Lines before the one containing "This screenshot has width=1300, height=657." are excluded; print that line and every line after it through the end of the material below, exactly.

══ RECORDS SHOWN

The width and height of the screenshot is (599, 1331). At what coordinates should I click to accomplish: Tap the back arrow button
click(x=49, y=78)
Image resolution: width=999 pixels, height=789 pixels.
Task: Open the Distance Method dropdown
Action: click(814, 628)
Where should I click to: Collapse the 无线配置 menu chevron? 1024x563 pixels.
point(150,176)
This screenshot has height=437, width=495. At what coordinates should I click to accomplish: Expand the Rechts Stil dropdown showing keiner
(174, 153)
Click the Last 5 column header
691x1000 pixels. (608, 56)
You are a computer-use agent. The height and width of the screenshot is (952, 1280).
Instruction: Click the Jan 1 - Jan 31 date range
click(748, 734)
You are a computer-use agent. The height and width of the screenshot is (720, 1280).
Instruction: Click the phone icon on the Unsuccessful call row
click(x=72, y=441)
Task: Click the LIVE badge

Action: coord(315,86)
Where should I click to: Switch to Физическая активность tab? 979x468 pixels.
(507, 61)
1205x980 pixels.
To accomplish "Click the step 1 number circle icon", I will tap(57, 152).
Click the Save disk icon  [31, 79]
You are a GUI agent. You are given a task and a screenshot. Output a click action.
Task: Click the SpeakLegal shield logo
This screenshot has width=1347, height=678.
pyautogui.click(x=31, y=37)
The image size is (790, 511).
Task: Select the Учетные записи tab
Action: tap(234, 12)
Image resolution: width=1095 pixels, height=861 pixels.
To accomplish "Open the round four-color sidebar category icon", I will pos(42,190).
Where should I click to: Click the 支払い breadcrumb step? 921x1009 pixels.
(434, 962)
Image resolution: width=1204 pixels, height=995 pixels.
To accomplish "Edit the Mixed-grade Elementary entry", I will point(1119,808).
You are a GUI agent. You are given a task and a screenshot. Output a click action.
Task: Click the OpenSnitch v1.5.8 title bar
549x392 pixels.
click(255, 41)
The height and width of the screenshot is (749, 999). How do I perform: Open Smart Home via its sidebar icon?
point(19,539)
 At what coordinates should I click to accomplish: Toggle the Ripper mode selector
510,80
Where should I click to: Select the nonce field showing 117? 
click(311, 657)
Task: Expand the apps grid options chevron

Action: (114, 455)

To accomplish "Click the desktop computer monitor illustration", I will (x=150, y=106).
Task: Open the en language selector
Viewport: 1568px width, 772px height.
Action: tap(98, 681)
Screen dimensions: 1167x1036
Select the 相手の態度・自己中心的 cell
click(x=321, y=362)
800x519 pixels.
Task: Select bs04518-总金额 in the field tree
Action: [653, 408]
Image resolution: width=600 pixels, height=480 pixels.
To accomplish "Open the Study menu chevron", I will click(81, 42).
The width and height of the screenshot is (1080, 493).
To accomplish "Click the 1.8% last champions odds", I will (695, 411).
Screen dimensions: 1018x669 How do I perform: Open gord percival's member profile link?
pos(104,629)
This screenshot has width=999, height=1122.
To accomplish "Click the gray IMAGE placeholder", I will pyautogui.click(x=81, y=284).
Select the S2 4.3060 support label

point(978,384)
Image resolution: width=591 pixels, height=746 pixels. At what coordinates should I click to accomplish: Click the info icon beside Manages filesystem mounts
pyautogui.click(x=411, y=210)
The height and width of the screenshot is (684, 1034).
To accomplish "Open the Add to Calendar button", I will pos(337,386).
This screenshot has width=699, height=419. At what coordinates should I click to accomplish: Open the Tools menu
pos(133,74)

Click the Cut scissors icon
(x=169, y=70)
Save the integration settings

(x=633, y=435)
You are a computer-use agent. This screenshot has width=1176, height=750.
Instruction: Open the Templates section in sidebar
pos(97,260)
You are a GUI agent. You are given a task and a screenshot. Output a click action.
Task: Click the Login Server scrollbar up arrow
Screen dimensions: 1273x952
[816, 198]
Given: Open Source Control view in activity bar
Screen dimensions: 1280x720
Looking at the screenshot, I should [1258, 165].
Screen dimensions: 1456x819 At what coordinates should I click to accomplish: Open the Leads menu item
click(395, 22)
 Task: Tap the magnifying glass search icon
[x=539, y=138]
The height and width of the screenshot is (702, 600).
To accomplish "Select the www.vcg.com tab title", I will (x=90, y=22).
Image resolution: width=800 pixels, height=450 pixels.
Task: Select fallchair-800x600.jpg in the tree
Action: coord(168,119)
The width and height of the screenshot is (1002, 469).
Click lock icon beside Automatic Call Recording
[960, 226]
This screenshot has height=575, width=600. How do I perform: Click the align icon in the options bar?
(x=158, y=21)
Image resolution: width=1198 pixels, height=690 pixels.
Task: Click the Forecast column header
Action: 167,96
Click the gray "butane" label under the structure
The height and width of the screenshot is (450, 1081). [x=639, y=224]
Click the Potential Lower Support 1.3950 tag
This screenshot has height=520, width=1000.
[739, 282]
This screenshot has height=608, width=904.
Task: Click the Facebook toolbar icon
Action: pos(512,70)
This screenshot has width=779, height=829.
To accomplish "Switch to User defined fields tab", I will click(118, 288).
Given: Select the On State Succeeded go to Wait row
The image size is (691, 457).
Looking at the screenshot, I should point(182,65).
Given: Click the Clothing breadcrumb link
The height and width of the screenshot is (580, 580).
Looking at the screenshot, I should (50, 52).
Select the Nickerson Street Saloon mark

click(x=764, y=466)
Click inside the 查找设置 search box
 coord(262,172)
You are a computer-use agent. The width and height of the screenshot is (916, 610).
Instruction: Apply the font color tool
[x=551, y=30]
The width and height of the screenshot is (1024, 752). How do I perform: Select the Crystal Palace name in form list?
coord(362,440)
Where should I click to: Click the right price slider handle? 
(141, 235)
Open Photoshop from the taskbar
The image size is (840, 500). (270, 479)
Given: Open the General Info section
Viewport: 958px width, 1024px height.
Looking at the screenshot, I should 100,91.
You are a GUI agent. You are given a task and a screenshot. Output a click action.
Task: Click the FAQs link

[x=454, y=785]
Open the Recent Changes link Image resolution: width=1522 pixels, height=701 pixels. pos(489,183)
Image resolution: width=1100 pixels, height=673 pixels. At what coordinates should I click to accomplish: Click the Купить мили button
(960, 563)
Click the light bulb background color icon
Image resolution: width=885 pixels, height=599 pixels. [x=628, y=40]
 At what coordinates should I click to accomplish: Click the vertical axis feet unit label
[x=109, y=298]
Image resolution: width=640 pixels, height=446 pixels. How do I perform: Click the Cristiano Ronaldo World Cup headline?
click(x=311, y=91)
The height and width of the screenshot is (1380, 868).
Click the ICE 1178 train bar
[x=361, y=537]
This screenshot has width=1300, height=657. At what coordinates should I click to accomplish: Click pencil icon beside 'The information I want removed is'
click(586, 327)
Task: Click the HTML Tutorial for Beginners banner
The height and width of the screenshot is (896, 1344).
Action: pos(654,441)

════

> EXPECTED ANSWER
This screenshot has width=1300, height=657. At what coordinates should I click to accomplish: Click pencil icon beside 'The information I want removed is'
click(586, 327)
Task: Click the HTML Tutorial for Beginners banner
The height and width of the screenshot is (896, 1344).
Action: pos(654,441)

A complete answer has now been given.